The hierarchical internetworking model divides enterprise networks into three layers: core, distribution, and access.

Access routers, including small office/home office (SOHO) models, are located at home and customer sites such as branch offices that do not need hierarchical routing of their own. Typically, they are optimized for low cost. Some SOHO routers are capable of running alternative free Linux-based firmware like Tomato, OpenWrt, or DD-WRT.

Distribution routers aggregate traffic from multiple access routers. Distribution routers are often responsible for enforcing quality of service across a wide area network (WAN), so they may have considerable memory installed, multiple WAN interface connections, and substantial onboard data processing routines. They may also provide connectivity to groups of file servers or other external networks.

In enterprises, a core router may provide a collapsed backbone interconnecting the distribution tier routers from multiple buildings of a campus, or large enterprise locations. They tend to be optimized for high bandwidth but lack some of the features of edge routers.

=== Security ===
External networks must be carefully considered as part of the overall security strategy of the local network. A router may include a firewall, VPN handling, and other security functions, or they may be handled by separate devices. Routers also commonly perform network address translation, which restricts connections initiated from external connections but is not recognized as a security feature by all experts. Some experts argue that open source routers are more secure and reliable than closed source routers because errors and potentially exploitable vulnerabilities are more likely to be discovered and addressed in an open-source environment.

=== Routing different networks ===
Routers are also often distinguished on the basis of the network in which they operate. A router in a local area network (LAN) of a single organization is called an interior router. A router that is operated in the Internet backbone is described as an exterior router, while a router that connects a LAN with the Internet or a wide area network (WAN) is called a border router, or gateway router.

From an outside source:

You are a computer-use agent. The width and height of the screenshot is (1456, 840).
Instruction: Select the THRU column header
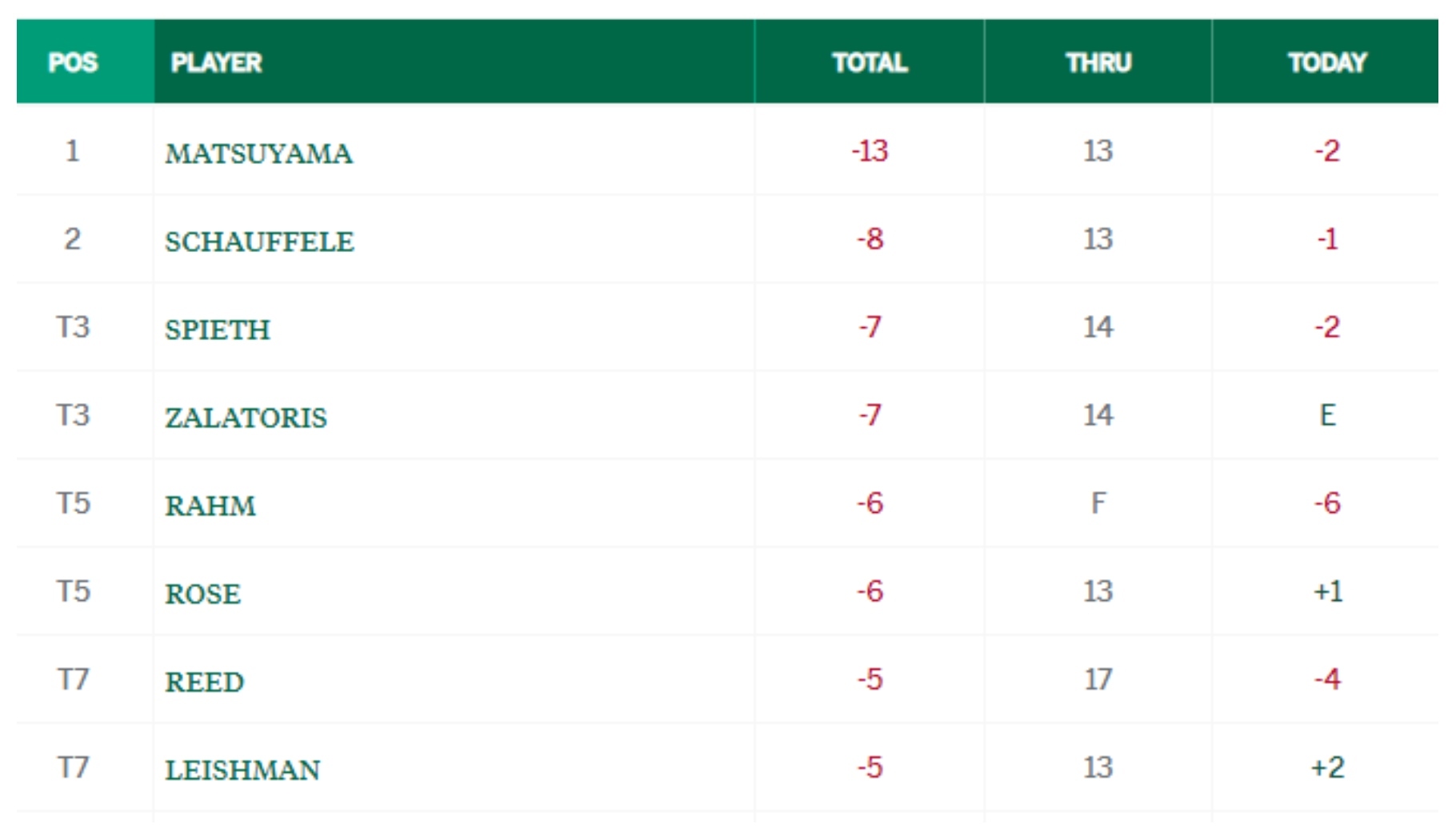click(x=1098, y=62)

=== Internet connectivity and internal use ===
Routers intended for ISP and major enterprise connectivity usually exchange routing information using the Border Gateway Protocol (BGP). defines the types of BGP routers according to their functions:
- Edge router or inter-AS border router: Placed at the edge of an ISP network, where the router is used to peer with the upstream IP transit providers, bilateral peers through IXP, private peering (or even settlement-free peering) through Private Network Interconnect (PNI) via the extensive use of Exterior Border Gateway Protocol (eBGP).
- Provider Router (P): A Provider router is also called a transit-router, it sits in a Multiprotocol Label Switching (MPLS) network and is responsible for establishing label-switched paths between the PE routers.
- Provider edge router (PE): An MPLS-specific router in the network's access layer that interconnects with customer edge routers to provide layer 2 or layer 3 VPN services.
- Customer edge router (CE): Located at the edge of the subscriber's network, it interconnects with the PE router for L2VPN services, or direct layer 3 IP hand-off in the case of Dedicated Internet Access, if IP Transit services are provided through an MPLS core, the CE peers with the PE using eBGP with the public ASNs of each respective network. In the case of L3VPN services, the CE can exchange routes with the PE using eBGP. It is commonly used in both service provider and enterprise or data center organizations.
- Core router: Resides within an Autonomous System as a backbone to carry traffic between edge routers.
- Within an ISP: In the ISP's autonomous system, a router uses internal BGP to communicate with other ISP edge routers, other intranet core routers, or the ISP's intranet provider border routers.
- Internet backbone: The Internet no longer has a clearly identifiable backbone, unlike its predecessor networks. See default-free zone (DFZ). The major ISPs' system routers make up what could be considered to be the current Internet backbone core. ISPs operate all four types of the BGP routers described here. An ISP core router is used to interconnect its edge and border routers. Core routers may also have specialized functions in virtual private networks based on a combination of BGP and MPLS protocols.
- Port forwarding: In some networks that rely on legacy IPv4 and NAT, routers (often labeled as NAT boxes) are also used for port forwarding configuration between RFC 1918 address space and their publicly assigned IPv4 address.
- Voice, data, fax, and video processing routers: Commonly referred to as access servers or gateways, these devices are used to route and process voice, data, video and fax traffic on the Internet. Since 2005, most long-distance phone calls have been processed as IP traffic (VOIP) through a voice gateway. Use of access server-type routers expanded with the advent of the Internet, first with dial-up access and another resurgence with voice phone service.
- Larger networks commonly use multilayer switches, with layer-3 devices being used to simply interconnect multiple subnets within the same security zone, and higher-layer switches when filtering, translation, load balancing, or other higher-level functions are required, especially between zones.

===Wi-Fi routers===

Wi-Fi routers combine the functions of a router, switch and a wireless access point. They are typically devices with a small form factor, operating on the standard electric power supply for residential use. Connected to the Internet as offered by an Internet service provider, they provide Internet access through Ethernet and Wi-Fi for home or office use.

== Forwarding ==

The main purpose of a router is to connect multiple networks and forward packets destined either for directly attached networks or more remote networks. A router is considered a layer-3 device because its primary forwarding decision is based on the information in the layer-3 IP packet, specifically the destination IP address. When a router receives a packet, it searches its routing table to find the best match between the destination IP address of the packet and one of the addresses in the routing table. Once a match is found, the packet is encapsulated in the layer-2 data link frame for the outgoing interface indicated in the table entry. A router typically does not look into the packet payload, but only at the layer-3 addresses to make a forwarding decision, plus optionally other information in the header for hints on, for example, quality of service (QoS). For pure IP forwarding, a router is designed to minimize the state information associated with individual packets. Once a packet is forwarded, the router does not retain any historical information about the packet. (Note: In some router implementations, the forwarding action can increment a counter associated with the routing table entry for the collection of statistical data.)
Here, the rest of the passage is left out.